Father Tony Noble. Rector Emeritus – All Saints’ Episcopal Church, San Diego, CA


Matthew 5:8 “Blessed are the pure in heart, for they shall see God”.
Seeing God is what the saints in Heaven do. Today we honor them as we keep our Patronal Festival.
3 weeks ago I was in London and I went to Westminster Abbey. Going to a Service in Westminster Abbey
must be the ultimate for Episcopalians. The ultimate in Anglican worship in that magnificent church
which has associations with the Church of England and the British royal family.
But this was not just any visit…….it was their Patronal Festival. Friday Oct 13 was the Feast of St Edward
the Confessor and I attended Solemn Mass there that evening. The offertory hymn was “Hark the sound
of holy voices”, which is our offertory hymn today. This hymn was written by Christopher Wordsworth,
who was a canon of Westminster Abbey 1844-69.
Next day I returned to the Abbey for Evensong. The anthem sung at that Service was Psalm 47
composed by Orlando Gibbons. Gibbons was organist of Westminster Abbey 1623-25.
How wonderful it was to be at those Services in Westminster Abbey with a hymn and music composed
by two of the staff of the Abbey all those years ago.
Westminster Abbey and St Edward the Confessor take us back over 1,000 years to the glory days of the
English Church – when the head of state was such a Christian that he was canonized after his death. And
it was in the reign of Edward the Confessor that the shrine of Our Lady of Walsingham was first set up.
Like my experience 3 weeks ago, we celebrate our Patronal Festival here today. Unlike most churches,
we do not have one patron saint – but the whole company of heaven. All those men and women, and
children, in every age whom the church declares to be saints. It is sobering to realize that there were
more Christian martyrs in the 20th century than in any other.

§ **Task**
Update the part of the All Saints' sermon that begins at the words "Seeing God is" and stops after "Westminster Abbey 1844-69.", swapping "offertory hymn" for "closing hymn".

§ **Data excerpt**
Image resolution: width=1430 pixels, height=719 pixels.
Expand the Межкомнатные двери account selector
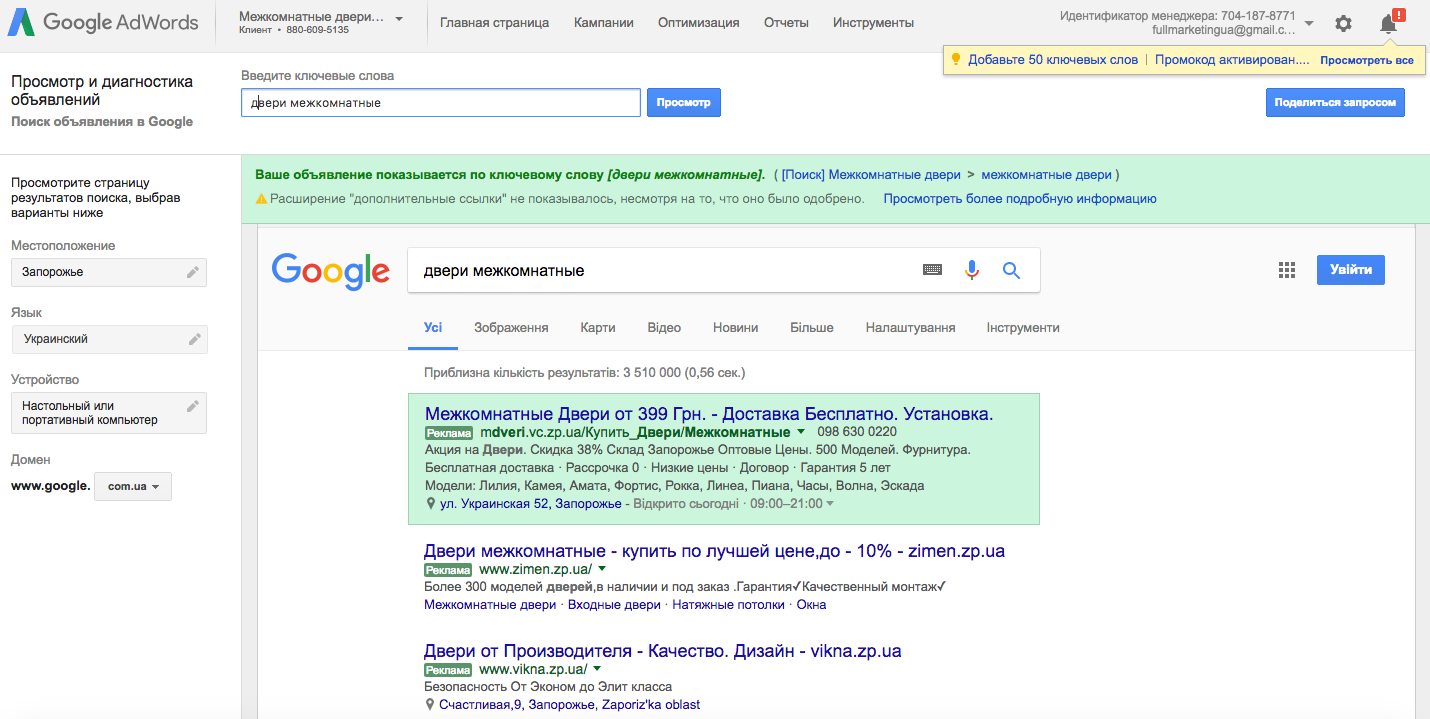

§ **Solution below**
Seeing God is what the saints in Heaven do. Today we honor them as we keep our Patronal Festival.
3 weeks ago I was in London and I went to Westminster Abbey. Going to a Service in Westminster Abbey
must be the ultimate for Episcopalians. The ultimate in Anglican worship in that magnificent church
which has associations with the Church of England and the British royal family.
But this was not just any visit…….it was their Patronal Festival. Friday Oct 13 was the Feast of St Edward
the Confessor and I attended Solemn Mass there that evening. The closing hymn was “Hark the sound
of holy voices”, which is our closing hymn today. This hymn was written by Christopher Wordsworth,
who was a canon of Westminster Abbey 1844-69.